I can’t imagine how hard this will hallucinate when there are layers of accounting, tax codes, etc. But who will notice when it sounds so convinced it is right?

I doubt an LLM is calculating withholding. I presume 99.9% of the actual logic will still execute in QuickBooks or Paychex etc. Lots of this sounds like cross system orchestration against well defined APIs. Yes, there's still danger, it could use the APIs wrong, but humans can use the GUI wrong too

Aren’t all of these problems solved just by Claude asking the user to confirm that $X should be paid.

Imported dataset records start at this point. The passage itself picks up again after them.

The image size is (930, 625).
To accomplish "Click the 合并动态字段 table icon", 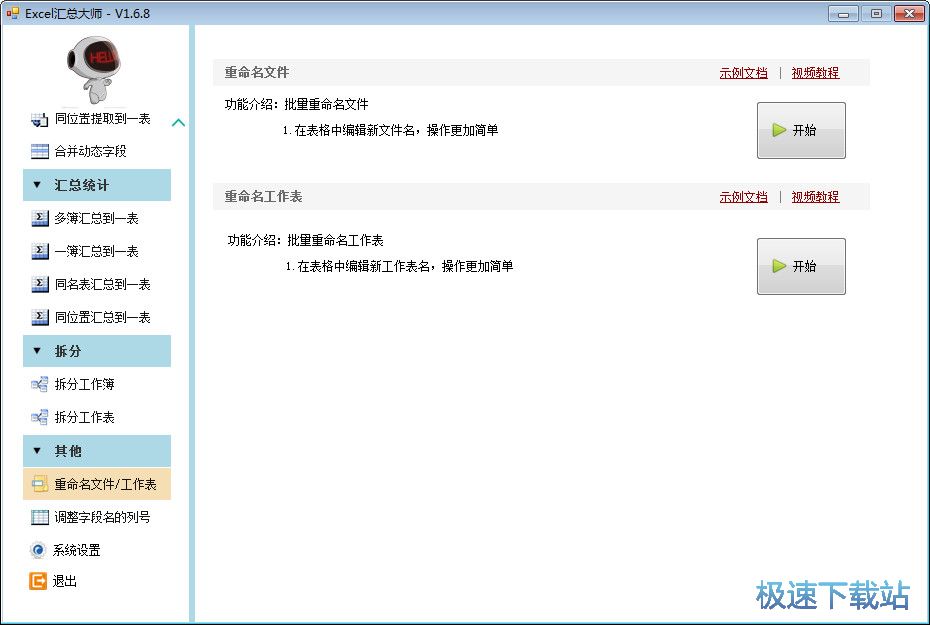I will 39,152.
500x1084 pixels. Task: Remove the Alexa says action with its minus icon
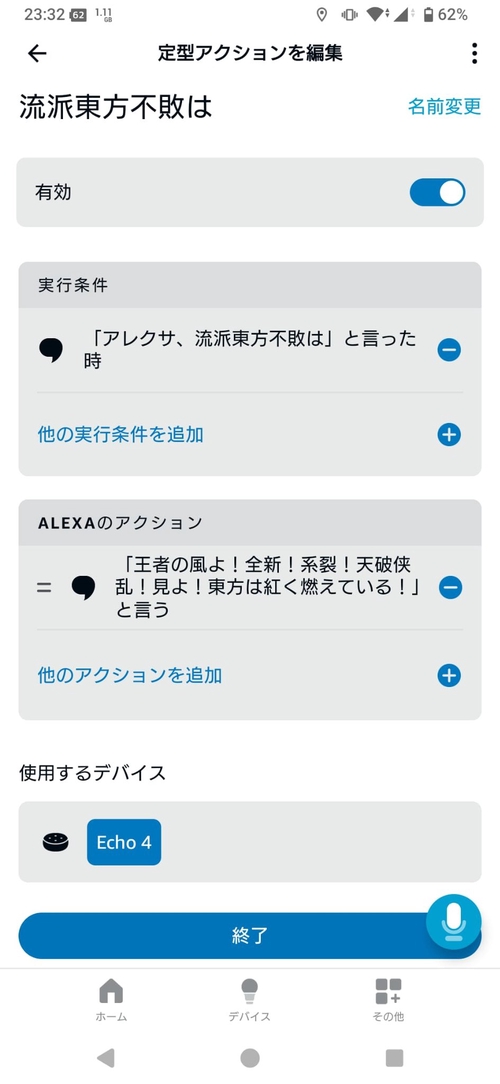click(x=450, y=588)
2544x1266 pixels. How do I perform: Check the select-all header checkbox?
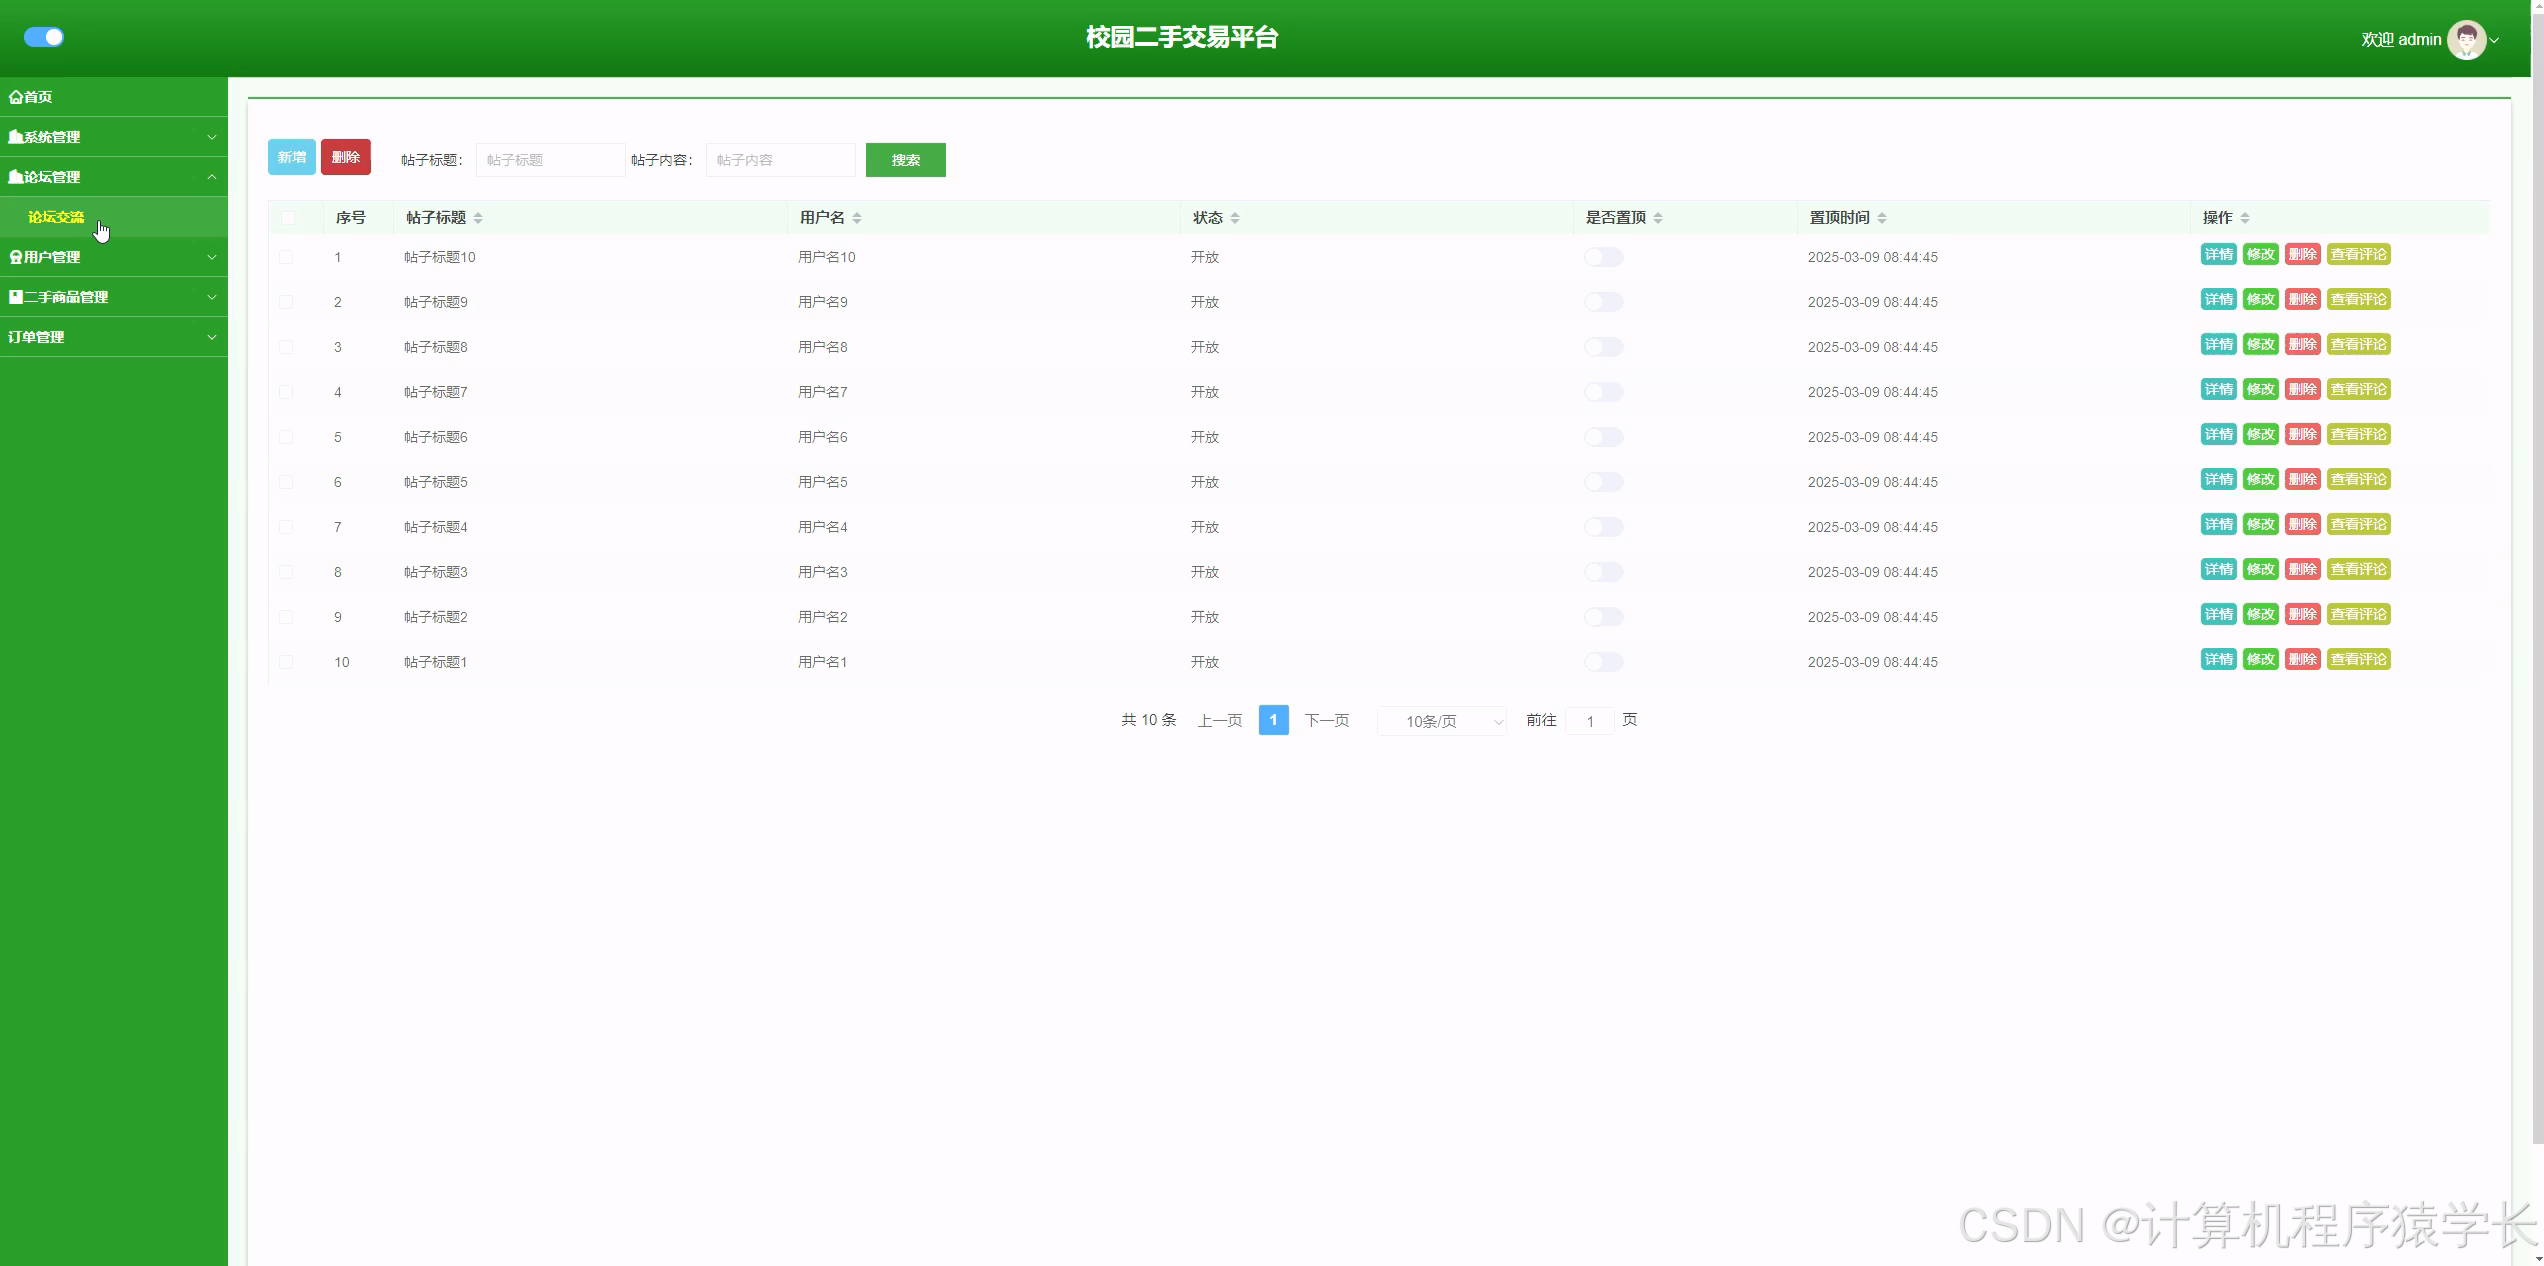click(287, 218)
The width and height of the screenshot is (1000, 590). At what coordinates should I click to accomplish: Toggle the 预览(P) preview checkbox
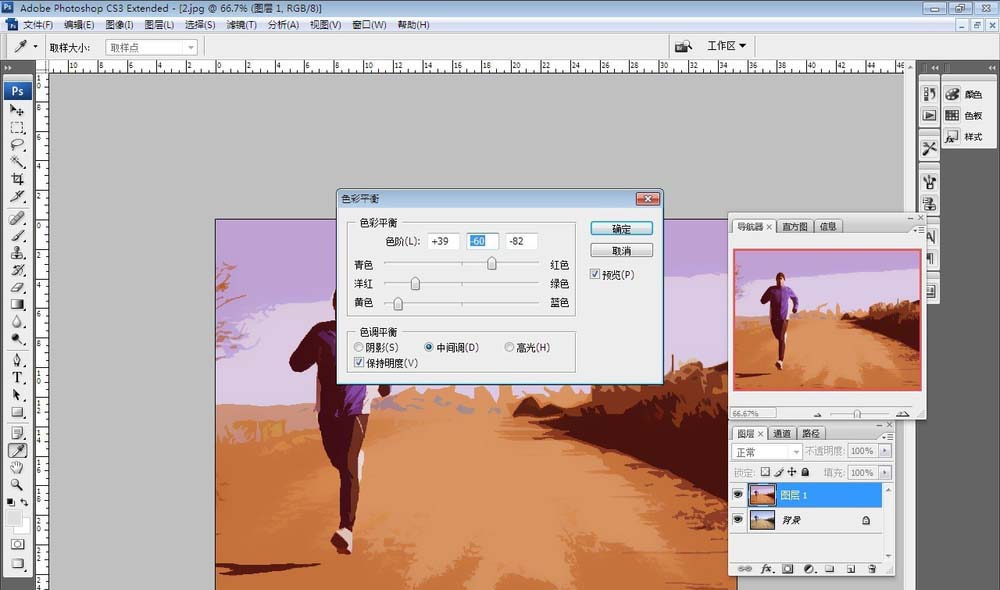(x=595, y=274)
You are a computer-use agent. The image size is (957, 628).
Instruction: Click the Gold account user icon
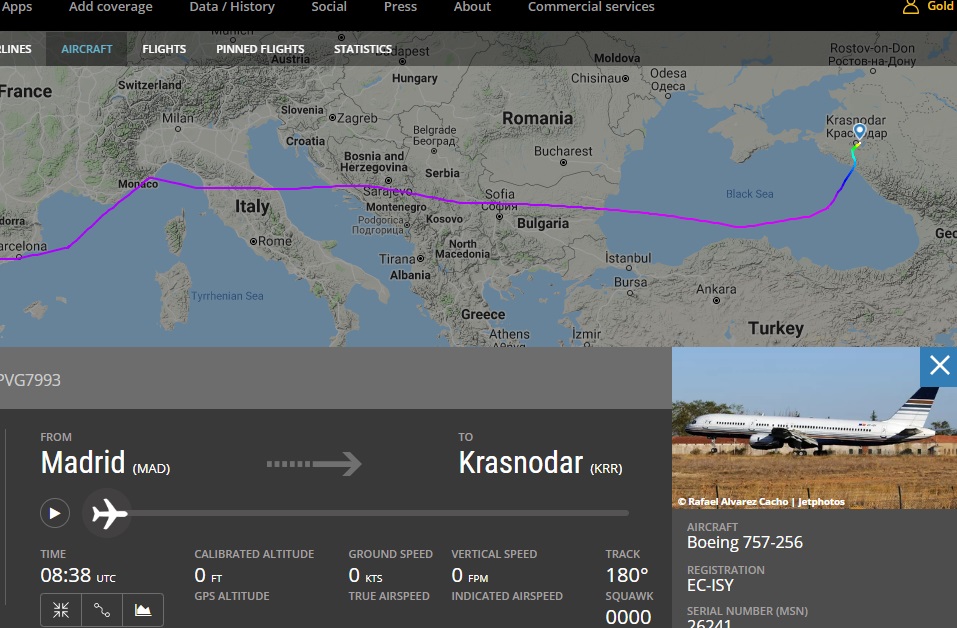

Tell me you've never run a business without telling me you've never run a business. You'd be surprised how hard it can be to answer that question, especially when it comes to taxes and other dues. :o)

Certified AI Auditor jobs incoming.

Yes. Will be interesting to see how this evolves. Depending on the task, wouldn't be surprised if, between the cost of an AI tool and the cost/effort of auditing it, you go full circle and don't actually get an efficiency gain

I do think there is going to be an entire risk market for insuring against AI mistakes.

Nobody in their right mind would take that bet.

It's okay, the employee won't be checking their paystubs either. Too complicated. They'll ask Claude to do it for them. "Looks good, bro". Then they go to the bank and apply for a mortgage and guess what, Claude is there too and they get vibe-qualified for a mortgage!

If you thought society was just an imaginary collective delusion before, now it can be collective hallucination too.